I wish I had gone to school with the guys in Faulter, because while there weren't too many people in high school who I could have beat up (that girl who got pregnant and the dude in the wheelchair being the exceptions) I definitely could have taken Faulter -- even all at once.
While Abacus Recordings have made some great signings as of late (Planes Mistaken for Stars, Righteous Jams and Cancer Bats) they stumbled pretty heavy on this one. Faulter stands out from the rest of the bands on Abacus to such an extent that I had to triple-check the label on the back of the CD and then head over to the Abacus website just to make sure my eyes weren't playing tricks on me.
Here's the deal: if you caught half the dates on the last Dashboard tour and still rock the hell out of your Something Corporate CDs then you've got to stop reading this and go pick up their debut, Darling Buds of May, because you're going to love it.

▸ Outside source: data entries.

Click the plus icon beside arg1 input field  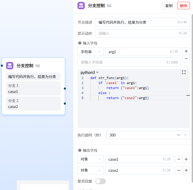tap(186, 51)

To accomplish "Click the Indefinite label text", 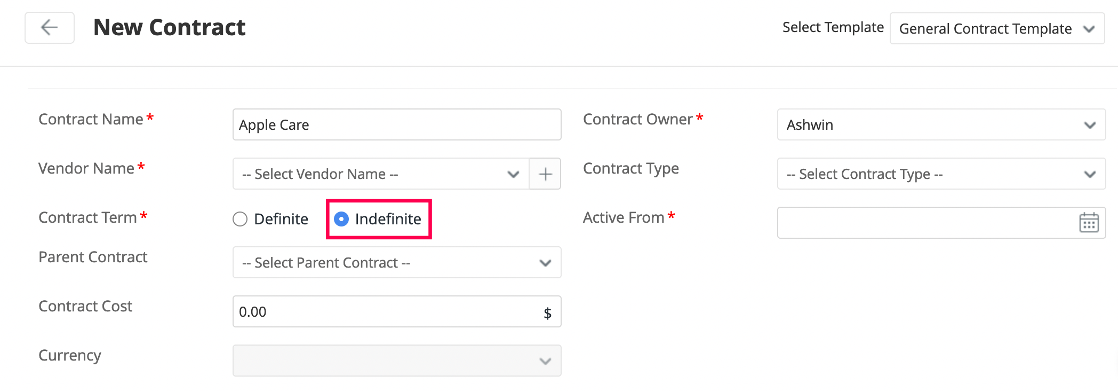I will coord(388,219).
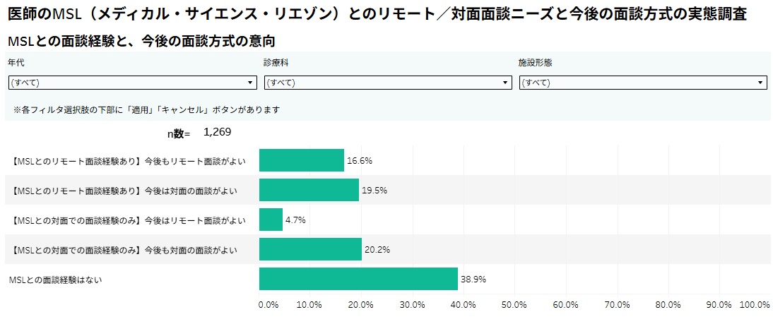Select the 20.2% bar in the chart
Image resolution: width=773 pixels, height=324 pixels.
(x=310, y=249)
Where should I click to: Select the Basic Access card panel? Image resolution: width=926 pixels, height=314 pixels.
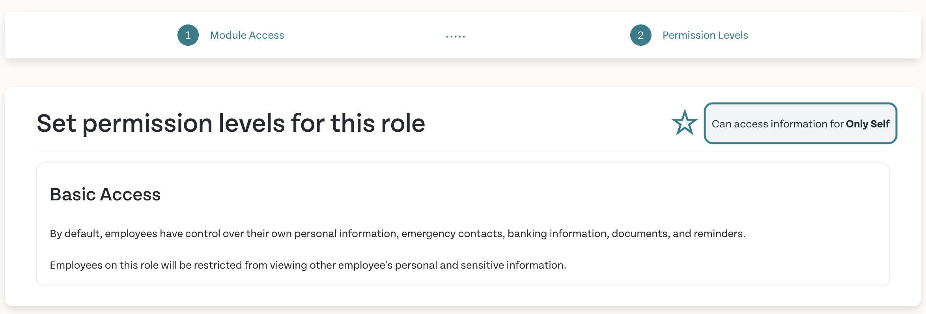tap(463, 224)
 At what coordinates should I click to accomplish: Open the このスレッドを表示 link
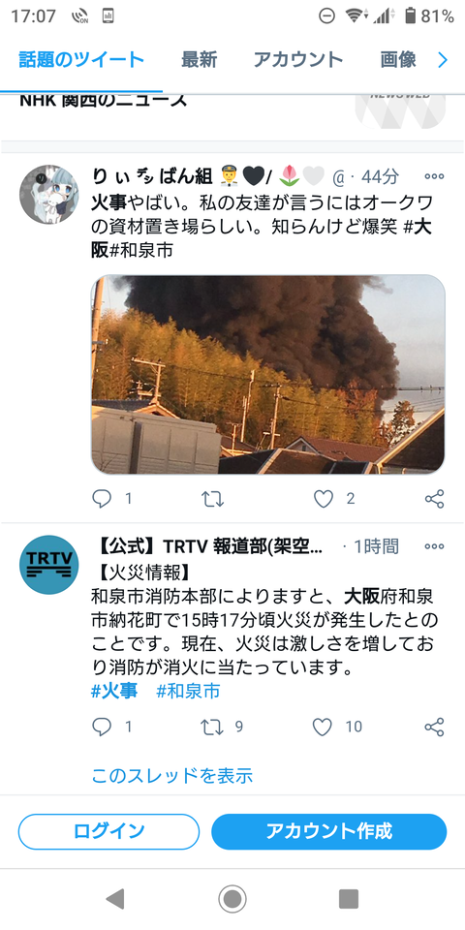coord(172,775)
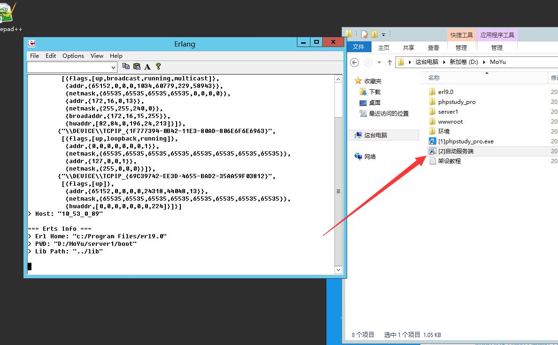
Task: Click the Explorer back arrow button
Action: [x=355, y=62]
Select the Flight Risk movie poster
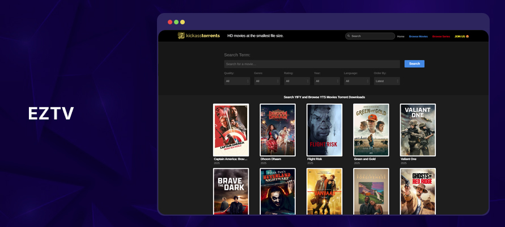The width and height of the screenshot is (505, 227). point(324,130)
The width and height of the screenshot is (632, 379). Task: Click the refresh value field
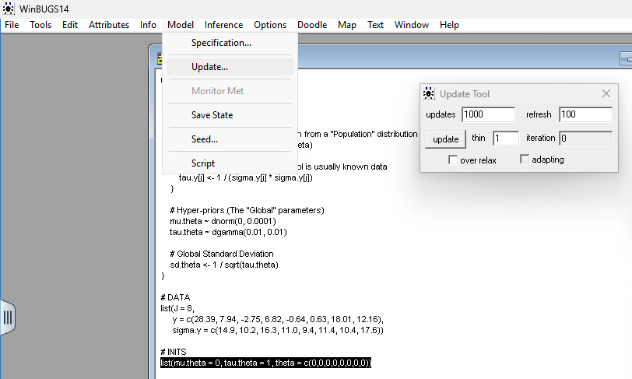point(585,114)
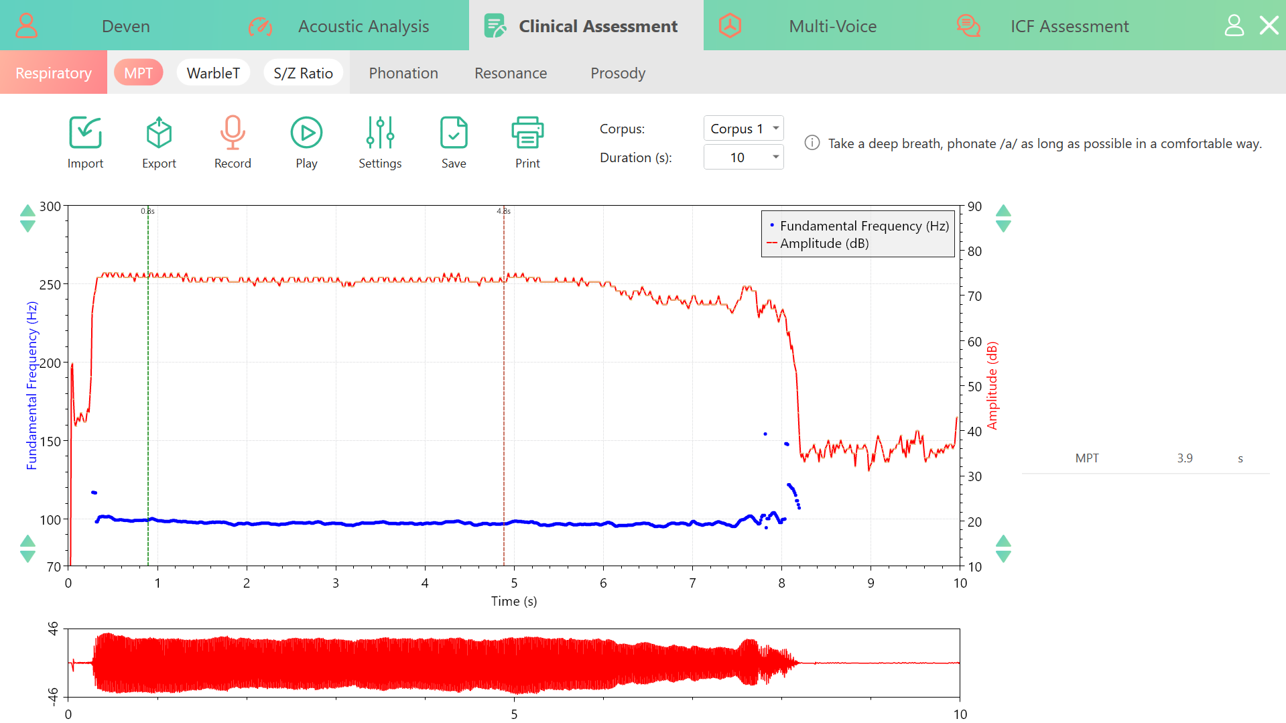Open the user account icon at top right
Image resolution: width=1286 pixels, height=723 pixels.
(x=1234, y=25)
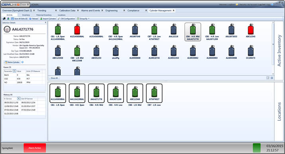Click the Show All button

(54, 78)
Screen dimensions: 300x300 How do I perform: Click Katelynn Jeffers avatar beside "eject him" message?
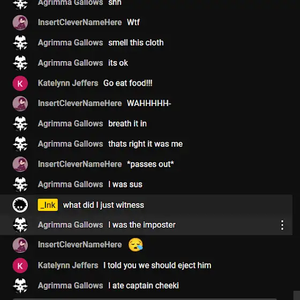click(x=20, y=265)
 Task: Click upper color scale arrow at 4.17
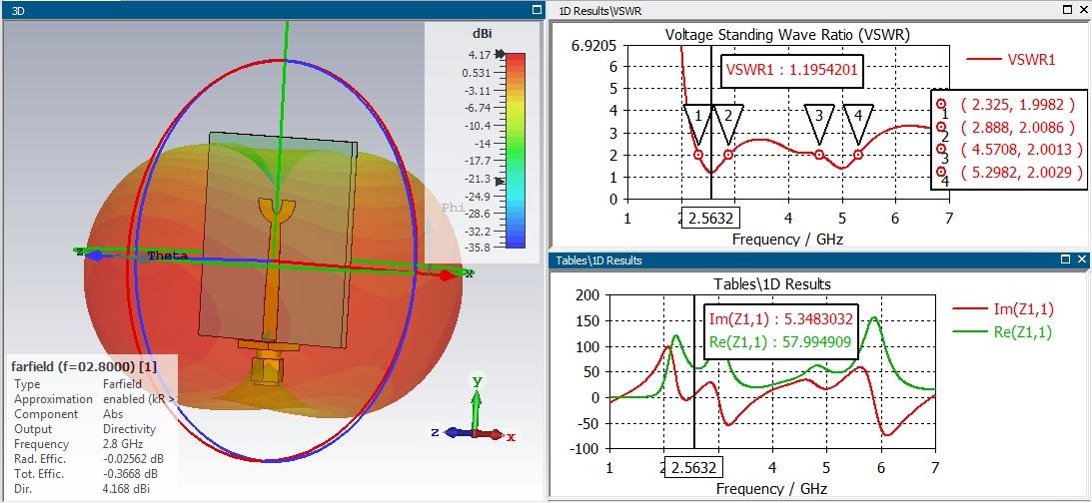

Darling Buds of May is 12 tracks of gooey melancholic piano-driven emo that only my teenage sister and that dude who wears the same jeans as my sister could love, though I'm sure that as a 26-year-old male, I'm not really the person Faulter had in mind when they were thinking about who might actually buy their record. Even then, I'm not so sure anyone is going to be seeking this one out. Fautler's style of music is a trend that is largely over. People who would have bought this, heck even two copies of it, as late as the summer of 2003 aren't going to go anywhere near it anymore. If it weren't for a stronger dose of mainstream rock in their sound, they'd sound exactly like the name I dropped earlier in this review.
If this is the music that Faulter really feels best represents them as artists and human beings, then props to them for putting it out there, but if they've got even the slightest notion that this is something people want (or deserve) than they're sorely mistaken. Darling Buds of May might sound nice, but it's completely lacking in originality.